3.2. Genealogical Relationships of Eastern Mediterranean Water Frogs
The Bayesian tree topology (Figure 3 and Supporting Information 3: Appendix S3) and uncorrected p distances calculated from a 441 bp fragment of exon2 (Supporting Information 2: Appendix S2) indicated the existence of 10 uqcrfs1 allelic groups in Eastern Mediterranean water frogs (Figure 4). The mean p distances between these groups ranged from 0.005 (P. cypriensis group—P. cretensis group) to 0.018 (P. cerigensis group—Southwestern Anatolia/Bedriagae/Anatolian Ridibundus groups), while the mean distance values within each group were ≤0.004.

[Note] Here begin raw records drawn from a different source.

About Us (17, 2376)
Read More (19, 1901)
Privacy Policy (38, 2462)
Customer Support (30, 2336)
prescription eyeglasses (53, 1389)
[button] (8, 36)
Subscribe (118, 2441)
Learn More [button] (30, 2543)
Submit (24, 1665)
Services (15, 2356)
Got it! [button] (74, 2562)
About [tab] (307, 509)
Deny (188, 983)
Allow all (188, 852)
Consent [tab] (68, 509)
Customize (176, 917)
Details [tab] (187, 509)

The Anatolian group is the most widespread, being found in almost all of Anatolia and in the Thrace region, with the exception of the Çukurova plain. It consists of two subgroups (Caralitanus and cf. bedriagae), with a mean distance value of 0.004 between them. The Caralitanus subgroup includes a widespread allele, car uq allele-1, which occurs throughout Western to Central Anatolia and Thrace, and two locally distributed alleles, car uq allele-2 (in the Lake District region and in Southwestern Anatolia) and car uq allele-3 (in Southwestern Anatolia) (Figure 4).

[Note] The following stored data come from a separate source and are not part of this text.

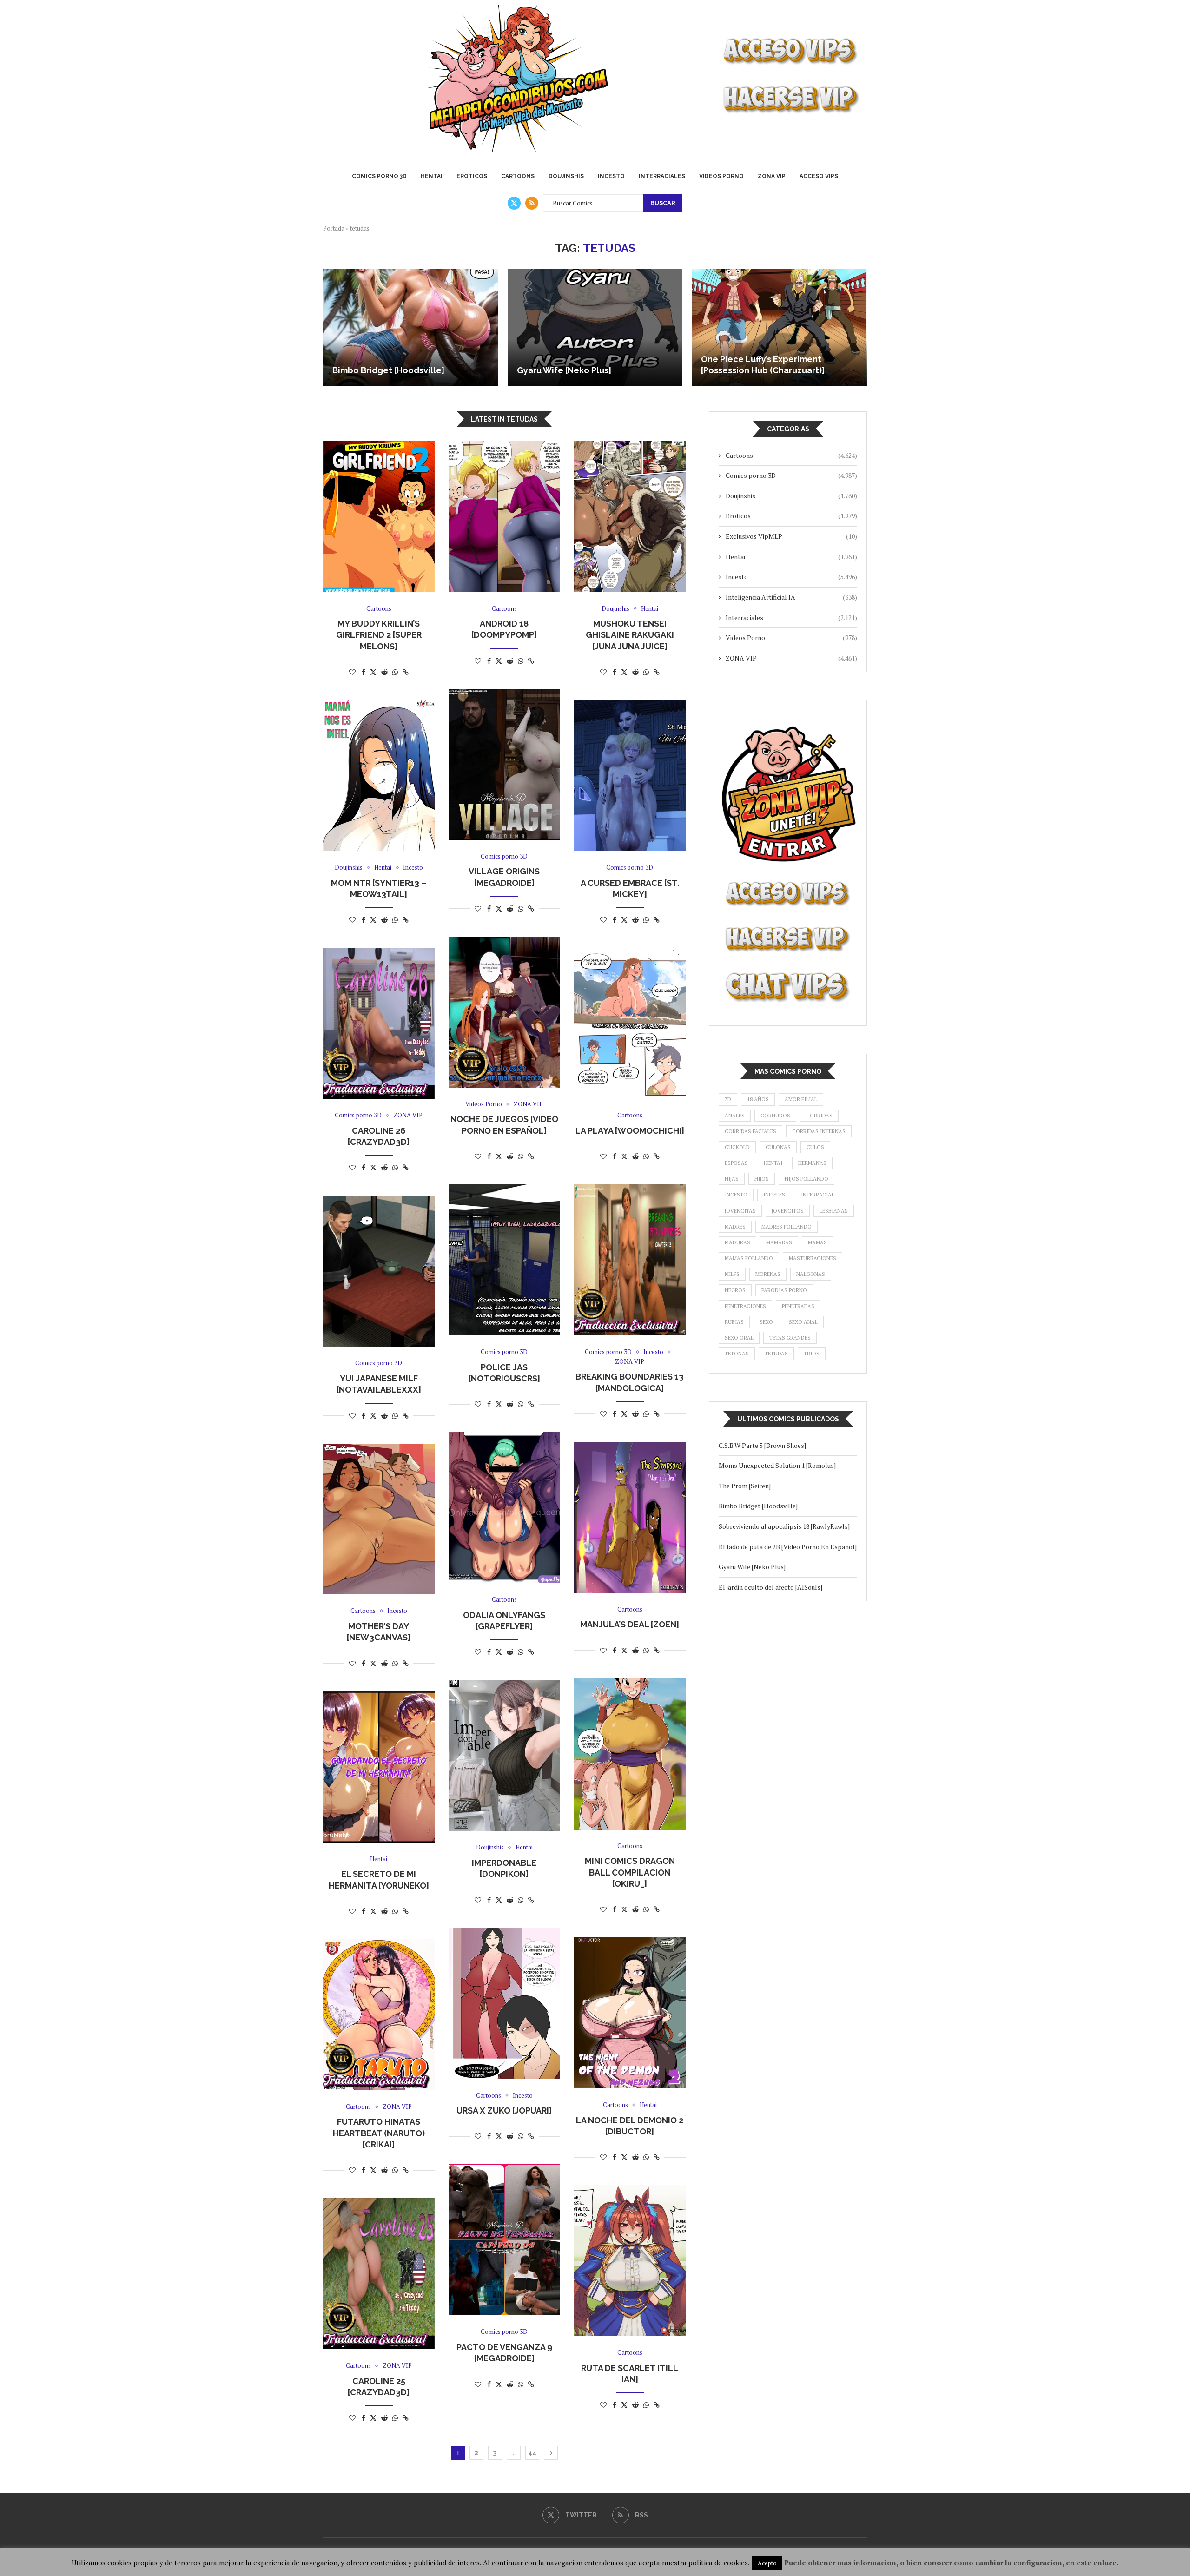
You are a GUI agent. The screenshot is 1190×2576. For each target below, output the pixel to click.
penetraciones (745, 1306)
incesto (736, 1194)
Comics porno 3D (379, 176)
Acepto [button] (767, 2563)
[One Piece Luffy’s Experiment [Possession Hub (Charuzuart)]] (779, 327)
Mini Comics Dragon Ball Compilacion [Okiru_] (630, 1872)
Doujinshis (566, 176)
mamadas (779, 1242)
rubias (734, 1322)
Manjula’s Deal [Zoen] (629, 1624)
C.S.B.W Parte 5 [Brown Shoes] (762, 1445)
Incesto (611, 176)
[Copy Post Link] (406, 671)
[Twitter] (514, 203)
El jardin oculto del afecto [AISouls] (770, 1587)
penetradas (798, 1306)
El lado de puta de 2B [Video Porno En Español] (788, 1546)
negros (735, 1290)
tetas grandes (790, 1337)
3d (728, 1099)
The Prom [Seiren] (745, 1485)
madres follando (786, 1226)
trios (812, 1353)
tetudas (776, 1353)
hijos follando (806, 1179)
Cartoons (518, 176)
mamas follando (749, 1258)
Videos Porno (721, 176)
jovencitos (788, 1211)
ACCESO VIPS (819, 176)
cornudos (775, 1115)
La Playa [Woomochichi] (629, 1131)
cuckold (737, 1147)
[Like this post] (352, 671)
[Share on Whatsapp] (395, 671)
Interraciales (662, 176)
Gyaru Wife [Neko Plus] (564, 370)
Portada (333, 228)
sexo (766, 1322)
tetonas (737, 1353)
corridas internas (819, 1131)
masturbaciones (812, 1258)
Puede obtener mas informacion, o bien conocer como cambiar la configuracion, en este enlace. (951, 2562)
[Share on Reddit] (384, 671)
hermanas (812, 1163)
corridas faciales (750, 1131)
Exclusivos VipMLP (791, 536)
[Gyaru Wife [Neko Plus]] (595, 327)
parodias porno (784, 1290)
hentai (773, 1163)
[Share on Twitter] (373, 671)
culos (815, 1147)
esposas (736, 1163)
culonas (778, 1147)
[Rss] (531, 203)
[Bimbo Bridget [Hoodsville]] (410, 327)
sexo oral (739, 1337)
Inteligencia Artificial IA (791, 597)
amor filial (801, 1099)
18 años (758, 1099)
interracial (817, 1194)
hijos (761, 1179)
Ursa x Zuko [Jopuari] (504, 2110)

To date, only two alleles have been identified within the cf. bedriagae subgroup. The cf.bed uq allele-1 was found throughout Western and Central Anatolia as well as in the vicinity of the Black Sea, while the cf.bed uq allele-2 was found in almost all areas of Anatolia and in Thrace. As the name suggests, the Southwest Anatolian Group is geographically restricted to Southwestern Anatolia, where it is characterized by the allele southwestern uq allele-1. Heterozygous individuals exhibiting alleles characteristic of the Anatolian and the Southwestern Anatolian groups, or different Anatolian subgroups, were found in numerous localities across their distribution ranges.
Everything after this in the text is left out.